Your money isn’t worth what you think it is.

“Money never made a man happy yet, nor will it. There is nothing in its nature to produce happiness. The more a man has, the more he wants. Instead of its filling a vacuum, it makes one. If it satisfies one want, it doubles and trebles that want another way.” Benjamin Franklin

Quick question: how much more is $100 worth than $10? Easy, right? It’s clearly worth 10 times more, isn’t it? Quantitatively, that would be correct, but human emotional experience is rarely quantitative, and money is no exception. Instead, a person’s utility of money experiences diminishing marginal returns just as surely as any other consumable good, often varying drastically from the linear progression of numbers.

What are diminishing marginal returns? Think of a lemonade stand in the summer. You’ve just been working for a few hours in the hot sun, and across the street you see that the neighbors adorable kids have set up a lemonade stand. Your thirst response lights up like a 5-alarm fire and it’s all you can do not to run over and guzzle their entire supply. You probably think to yourself that lemonade is the best thing in the world, and if they told you it was $10 a glass you wouldn’t hesitate to fork it over for that sweet refreshment. But fortunately, these sweet kids don’t fully grasp your predicament of the economic vulnerability it creates in you, and are only charging 25 cents. So you fork over a measly quarter and down the glass in one fell swoop. It tastes like liquid gold and you think to yourself, “Why did I never realize how amazing lemonade tastes?!”
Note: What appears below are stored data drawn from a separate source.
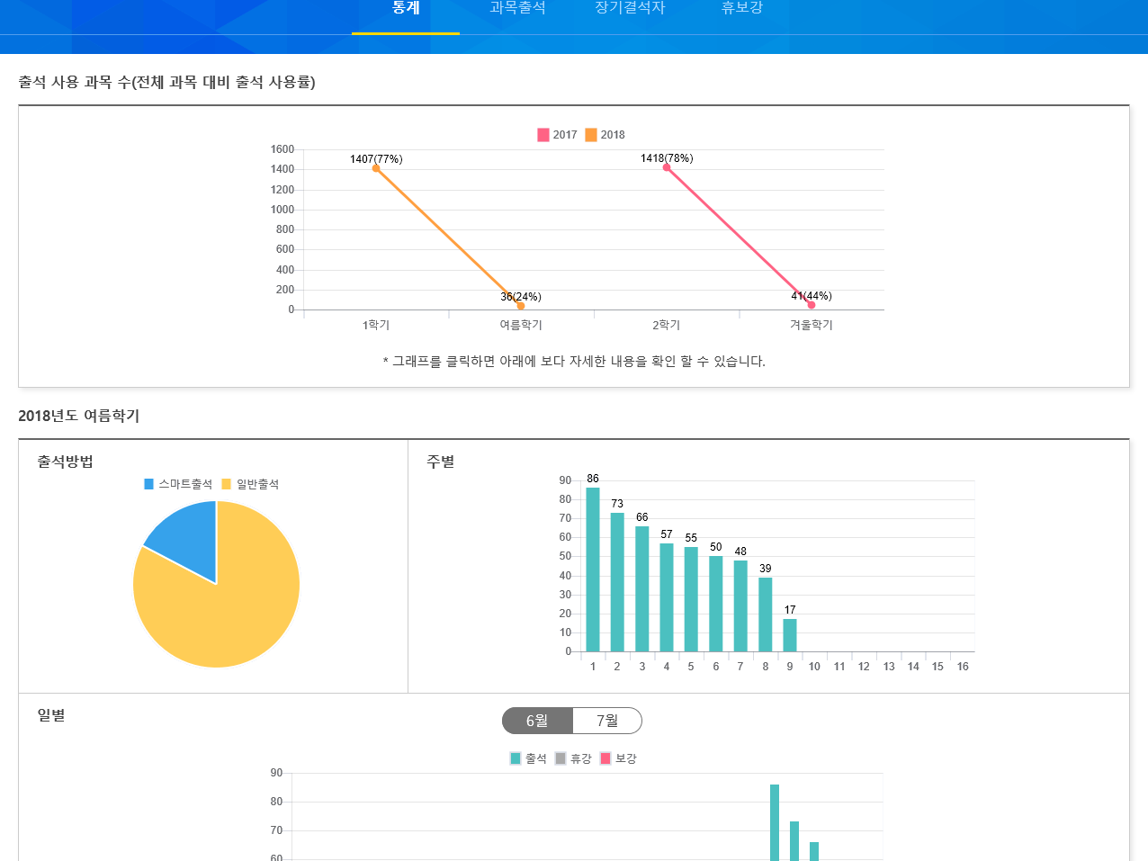
Task: Toggle 일반출석 legend in pie chart
Action: pos(250,484)
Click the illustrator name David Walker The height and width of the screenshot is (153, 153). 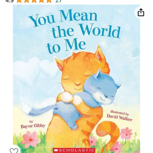coord(119,117)
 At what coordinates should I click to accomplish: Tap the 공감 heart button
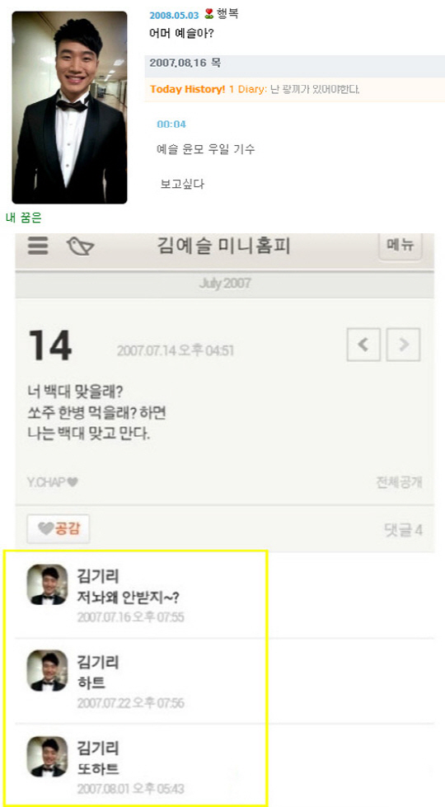(x=59, y=528)
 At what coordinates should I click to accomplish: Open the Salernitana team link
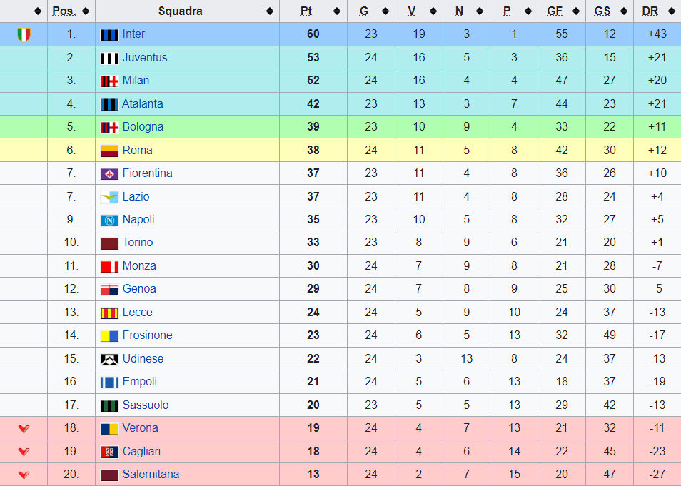coord(151,475)
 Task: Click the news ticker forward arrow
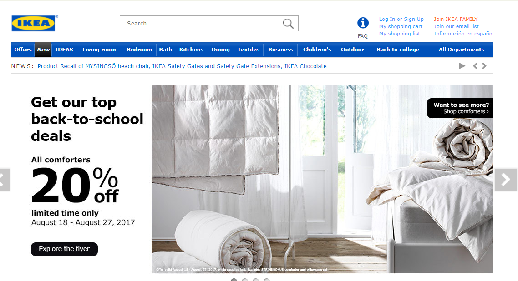[x=484, y=65]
Of course, at this fantastically low price, you figure you might as well have another glass! The second glass still tastes pretty darn good, and you’d have probably paid $5 for it, but these sweet kids still haven’t caught on to your thirst dilemna and are still charging the same 25 cents. After the third glass, which you mentally gauge you’d probably have been willing to pay $1 for, because it’s still pretty darn good lemonade, but you’re much less thirsty than when you first approached their stand. But still, it’s pretty hot out, and you’ve been sweating for a few hours, so you buy one more glass for good measure. After all, it’s still only a quarter! But now you’re feeling like it’s worth about what their charging, so it’s not a bad deal, but you’re not making out like a king.

After you finish the 4th glass, the neighbor’s sweet 5 year old daughter looks up at you and asks you if you’d like another. By now, some of the sugar has gotten to your head and your thirst is pretty well raked. So you think to yourself, “Is a glass of lemonade really worth 25 cents to me?” And it’s not. That same glass, of the very same lemonade, that just 3 minutes ago you’d have paid $5 for, now isn’t worth a quarter to you. You sure as heck wouldn’t buy 10 more glasses of lemonade. Welcome to the world of diminishing marginal returns.
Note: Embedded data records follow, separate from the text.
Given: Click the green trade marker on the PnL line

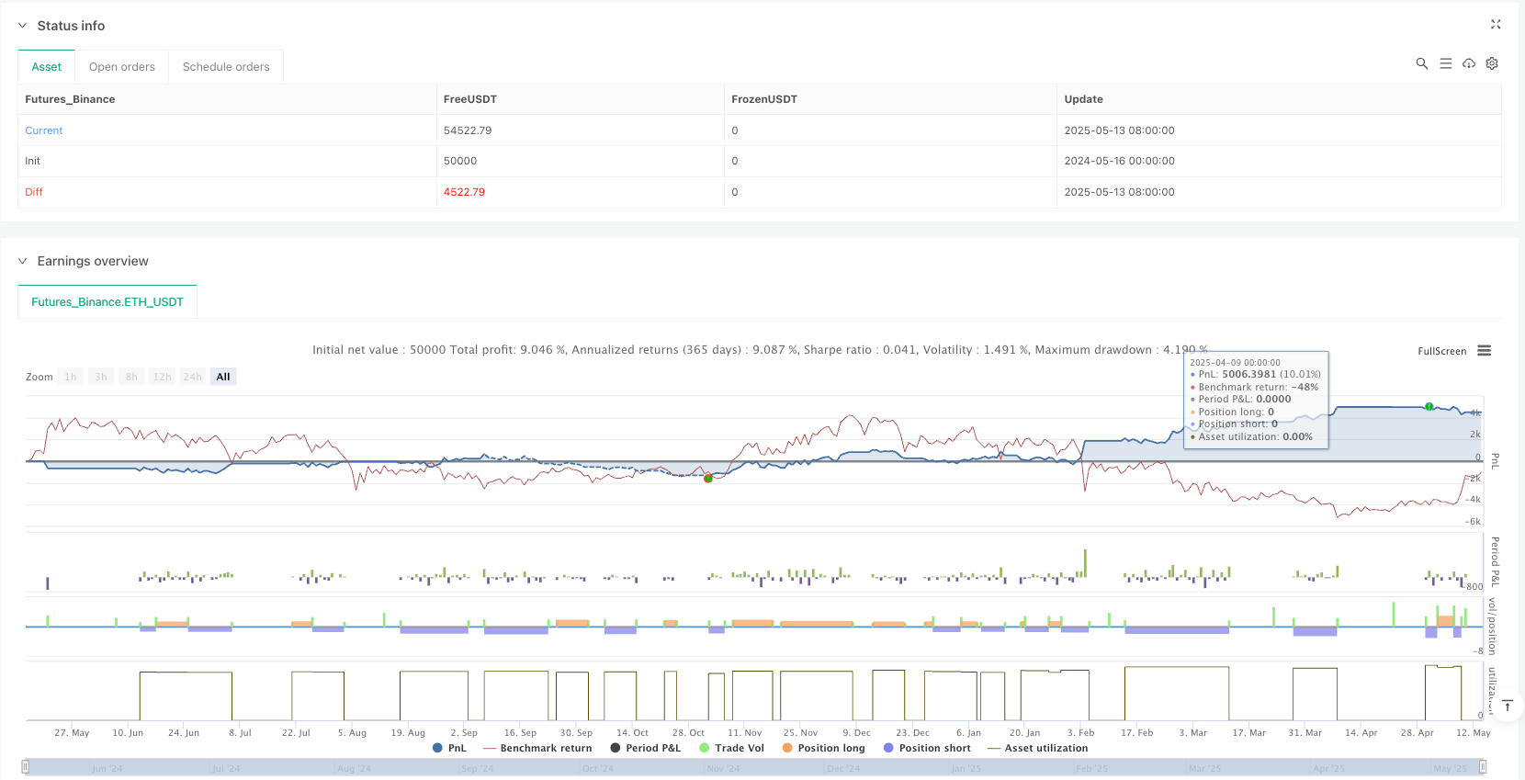Looking at the screenshot, I should point(1429,406).
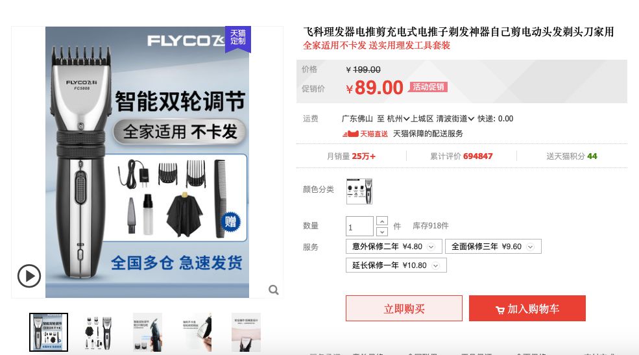Increase quantity with the up arrow

tap(382, 221)
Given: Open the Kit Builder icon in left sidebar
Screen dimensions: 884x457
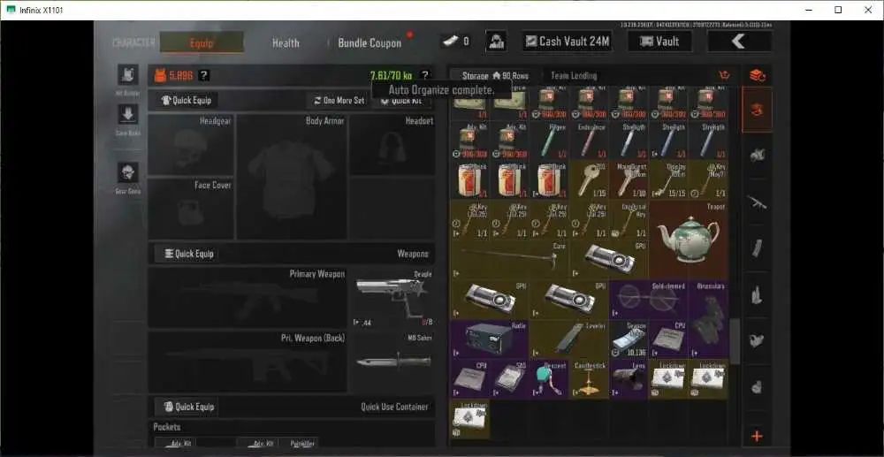Looking at the screenshot, I should point(128,75).
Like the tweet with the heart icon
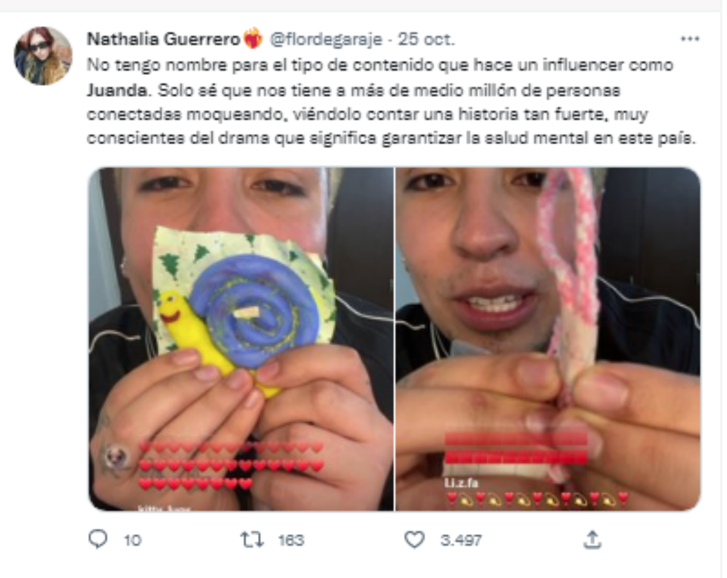 [x=414, y=539]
The interesting thing is, that money itself has diminishing marginal returns. $100 should be worth twice what $50 is, right? That’s the very nature of money! If you have twice as much, it must obviously be worth twice as much! But take the concept of money out of the picture, and go back to the lemonade example. If I gave you $50 to spend, you’d spend it on whatever was at the top of your list of things that you most would like to have under $50. If I gave you an additional $50, for a total of $100, you’d then spend it on the next item or items on that list, but which weren’t as “valuable” to you as the item(s) you purchased with the first allotment of $50. Now carry that out to infinity, and imagine I keep giving you $50 (or $50,000) every time you asked for it. Pretty soon, you’d run out of things you really wanted to buy and would just start throwing money around on whatever whimsically crossed your mind.

There’s an additional psychological element at play here. More is less. And not just in the world of makeup. When you exceed a certain amount or number of possessions, your cumulative enjoyment of those possessions actually decreases! This has been scientifically shown in countless studies. You might think that if you’re a certain level of happy right now, and you added something to your “pile”, you’d most certainly me more happy. But that is simply not the case, for many reasons.

For starters, when you have more spending power, and use it to buy more “stuff” easily, each item that you possess becomes less and less special, because it’s just one of many things you own. Compare the appreciation that a homeless child would feel towards the one ragged toy in his possession, while the spoiled child of wealthy parents who bestow countless gifts and possessions on their child, only to wonder why the child doesn’t value or respect anything he or she owns, and is constantly asking for more and more.

On top of that, every new possession gained results in an incremental loss of enjoyment from each possession that you already owned, not to mention the added stress of keeping track of one more thing in your life, and the subsequent feeling of loss and waste that you don’t have enough time in your life to enjoy everything that you have. You used to have all the time in the world to spend fishing, or having a beer with your friends on the porch, until you got that fancy new Porsche, a nice new set of golf clubs, and a condo on the beach. But every time you enjoy one thing, you’re giving up the chance to use each and every other thing you have! This process then exacerbates itself because now you’re frustrated that you’ve got all this stuff and why isn’t it making you happy, and that just makes you even more unhappy!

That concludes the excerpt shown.